▶ [ВЫБРАННЫЙ ОТРЫВОК]:
Морально-политическое единство

 

Последний советский гражданин, свободный от цепей капитала, стоит головой выше любого зарубежного высокопоставленного чинуши, влачащего на плечах ярмо капиталистического рабства.

И. Сталин4

 

Годы, последовавшие за 1968-м, были годами поляризации. Выкристаллизовалась категория людей (численно крошечная), которые отказались принять основной принцип тоталитариз­ма: подавление прав личности; их окрестили пришедшим с Запада именем "диссиденты". Остальные вернулись в лоно тоталитарного большинства. Общество безмолвно и безучаст­но наблюдает, как власти расправляются с диссидентами.

Я помню, как осенью 1972 года я обращался к одному известному астрофизику Икс с просьбой помочь астроному Крониду Любарскому, над которым вскоре должен был состоять­ся суд. К.А. Любарский, автор нескольких десятков научных работ и бывший председатель Московского астрономическо­го общества, был арестован за участие в издании "Хроники те­кущих событий". От академика Икс я просил немногого: напи­сать для суда характеристику Любарского как ученого. Я знал по опыту других политических процессов, в частности по про­цессу математика Р.И. Пименова, что такая характеристика, подписанная видным ученым, академиком, способствовала бы смягчению приговора. Икс принадлежал к числу первых академиков - подписантов, и это давало мне основания наде­яться на положительный результат моей миссии. Однако на­деждам не суждено было оправдаться. Времена переменились. Академик отказался написать характеристику.

Кронид Любарский был осужден на пять лет строгого ре­жима. Он — тяжело больной человек, у него ампутирована большая часть желудка. Каждый день пребывания в тюрьме для него — пытка.

Недавно произошел случай, незначительный сам по себе, но очень характерный для атмосферы последних лет. Профес­сор Ю.Ф. Орлов, физик, член-корреспондент Армянской Академии наук, позвонил академику Игрек, тоже физику, чтобы договориться о встрече и обсудить какие-то вопросы. Увы,

Ю.Ф. Орлов известен не только как физик, но и как один из наиболее активных диссидентов. Едва Игрек понял, кто с ним говорит, и не успев еще услышать, о чем тот хочет разговаривать, он поспешил предупредить:

— Только учтите, проблемы поступательного движения человечества меня не интересуют.

А ведь Игрек тоже подписал некогда письмо-протест против применения сталинских методов. Однако нынче диссиденты не в моде. Ведь "все равно ничего не сделаешь". Серьезные люди этим не занимаются. Будет ли человечество двигаться вперед или назад — академику это безразлично. Он заботится только о том, чтобы его не втянули в разные там выступления в защиту невинно заключенных и прочую чепуху.

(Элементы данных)
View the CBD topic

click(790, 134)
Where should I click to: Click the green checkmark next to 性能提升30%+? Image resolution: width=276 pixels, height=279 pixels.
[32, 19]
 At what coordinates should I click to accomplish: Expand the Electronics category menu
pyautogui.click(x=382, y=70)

...

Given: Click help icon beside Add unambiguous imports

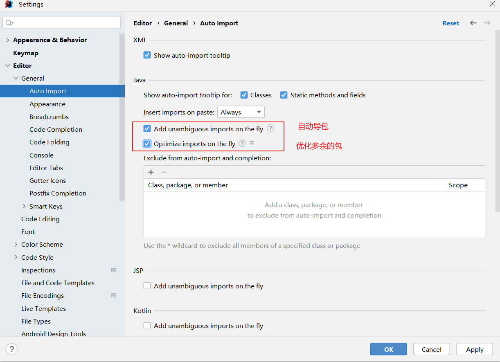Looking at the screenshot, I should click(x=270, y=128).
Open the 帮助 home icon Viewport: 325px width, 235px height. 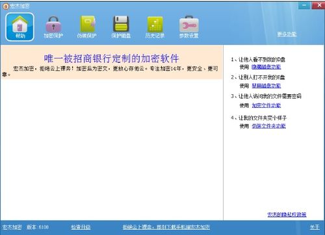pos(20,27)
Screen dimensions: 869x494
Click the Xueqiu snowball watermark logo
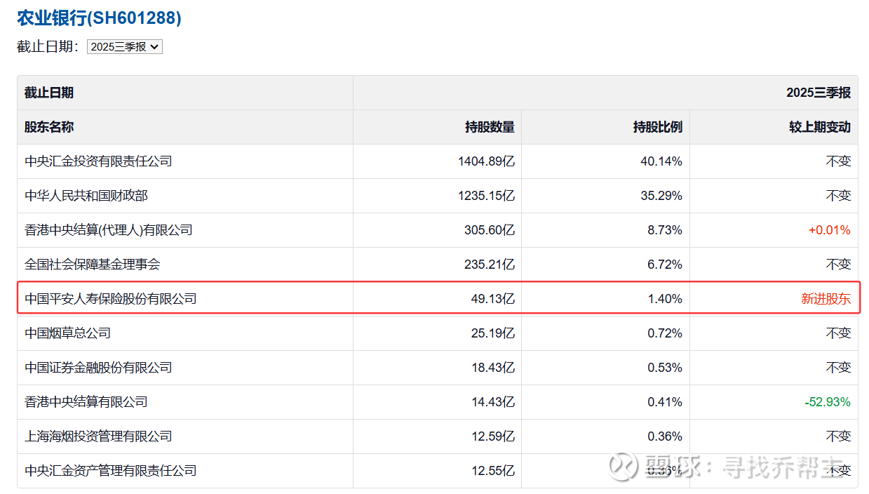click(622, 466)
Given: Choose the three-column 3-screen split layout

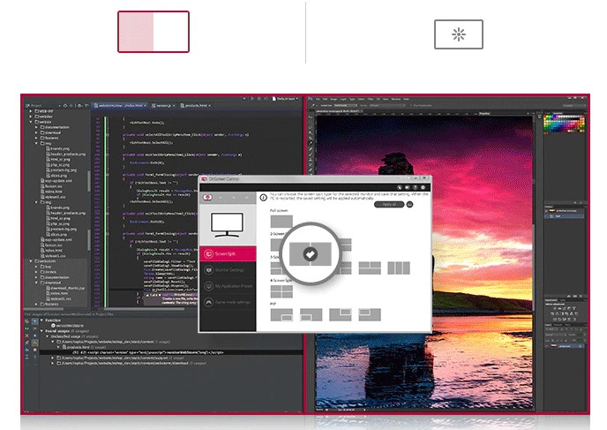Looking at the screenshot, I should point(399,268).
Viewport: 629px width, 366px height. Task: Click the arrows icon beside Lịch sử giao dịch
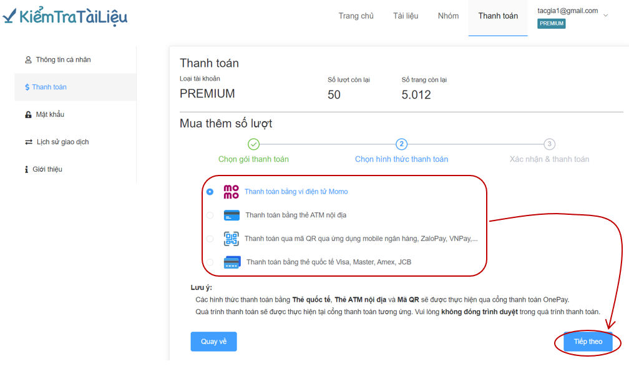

--

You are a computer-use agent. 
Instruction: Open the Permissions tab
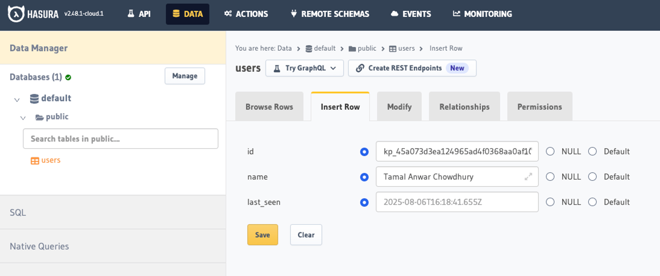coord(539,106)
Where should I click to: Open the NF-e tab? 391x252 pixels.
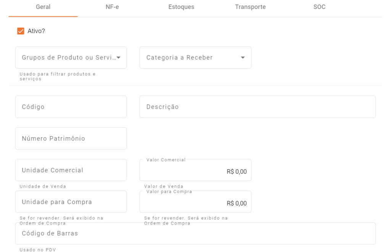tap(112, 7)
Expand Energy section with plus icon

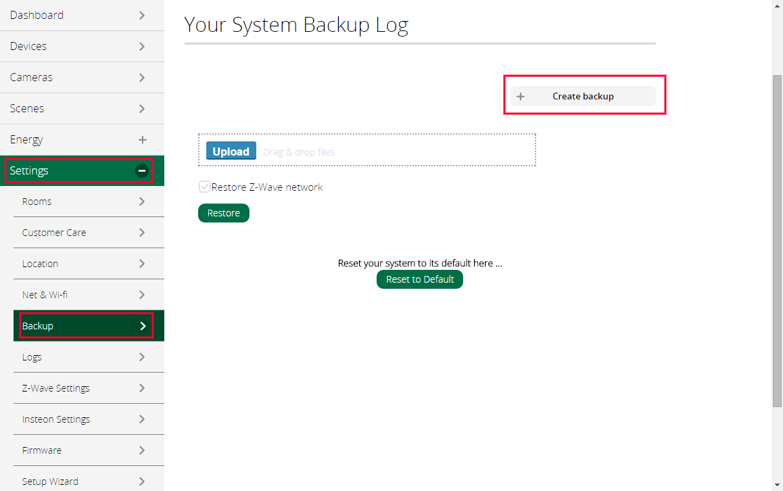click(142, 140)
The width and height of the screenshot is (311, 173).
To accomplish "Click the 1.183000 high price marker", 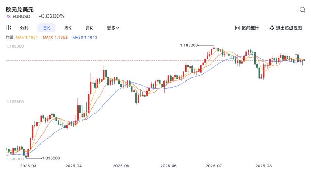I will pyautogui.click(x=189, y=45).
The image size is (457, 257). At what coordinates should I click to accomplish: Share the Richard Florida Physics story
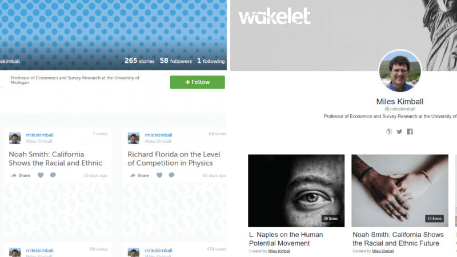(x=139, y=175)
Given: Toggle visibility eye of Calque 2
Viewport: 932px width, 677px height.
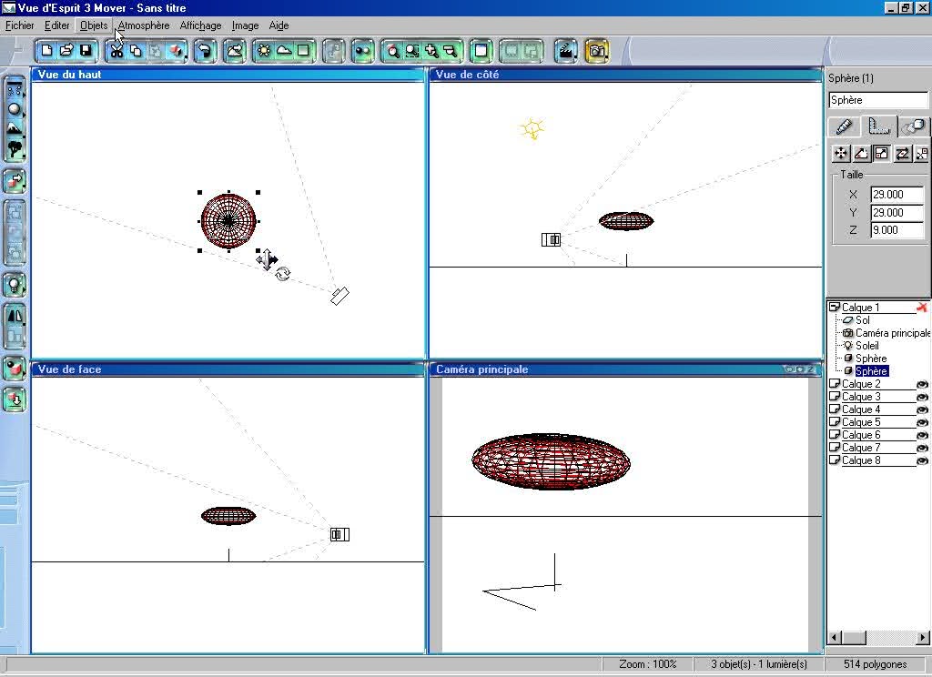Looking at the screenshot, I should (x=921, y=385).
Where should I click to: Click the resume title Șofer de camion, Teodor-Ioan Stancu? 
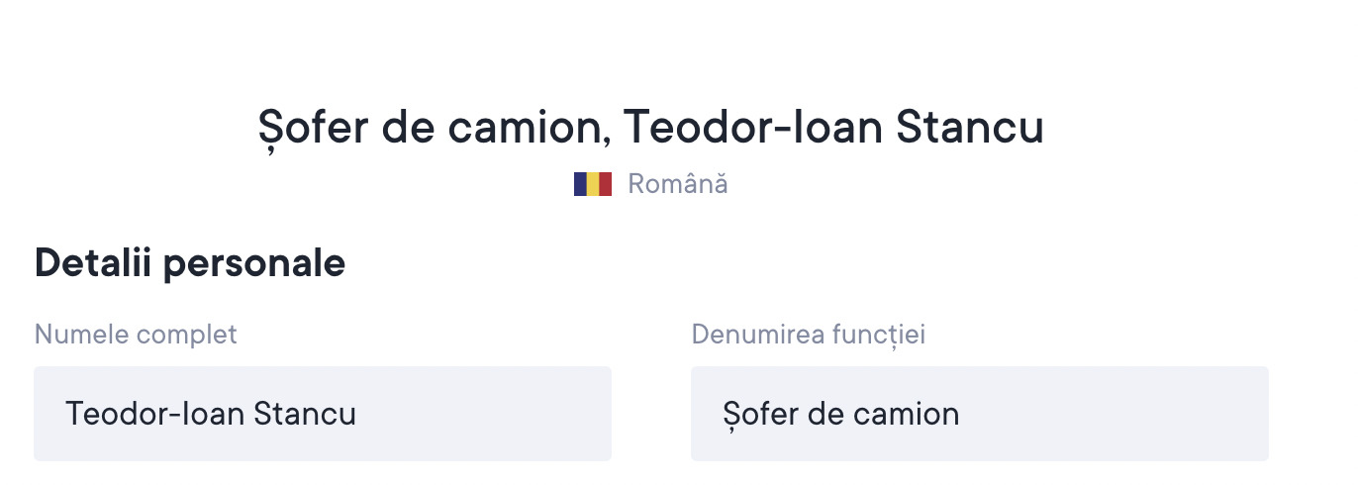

▶ [ПИСЬМЕННОЕ ЗАДАНИЕ 1]:
Расположите в виде нумерованного списка строки с данными, начиная со строки, содержащей "View the CBD topic", и заканчивая строкой, содержащей "pyautogui.click(x=382, y=70)", включительно. Пустые строки не включайте.
▶ [ПИСЬМЕННОЕ ЗАДАНИЕ 2]:
Подхватите повествование отрывка о диссидентах и продолжите его, начав сразу после последнего приведенного предложения.
Отрывок о диссидентах и строки с данными взяты из разных источников.

▶ [ПИСЬМЕННЫЙ ОТВЕТ 1]:
1. View the CBD topic
2. click(790, 134)
3. Where should I click to: Click the green checkmark next to 性能提升30%+? Image resolution: width=276 pixels, height=279 pixels.
4. [32, 19]
5.  At what coordinates should I click to accomplish: Expand the Electronics category menu
6. pyautogui.click(x=382, y=70)

▶ [ПИСЬМЕННЫЙ ОТВЕТ 2]:
По поводу отдельных случаев -- которых любой из диссидентов может привести великое множество — всегда есть возможность возразить, что это все-таки отдельные случаи, а не статистика. Но вот есть форма общественной активности, где статистика набирается автоматически, сама собой: это голосование на собраниях и заседаниях коллективных органов, таких как ученые советы научных институтов. Ленинградского литературоведа Эткинда уволили с работы в результате того, что КГБ довело до сведения руководства свое мнение о его неблагонадежности. Для увольнения человека, занимающего конкурсную должность в научном институте, необходимо решение ученого совета института, которое принимается путем тайного голосования. Такое решение и было принято, причем члены ученого совета высказались за увольнение Эткинда единогласно. Иностранные корреспонденты в Москве, передавая сообщение об этом за границу, очень удивлялись: как это так, что из пятидесяти с чем-то человек не нашлось ни одного, кото­рый при тайном голосовании оказался бы против увольнения по политическим причинам? Как это может быть?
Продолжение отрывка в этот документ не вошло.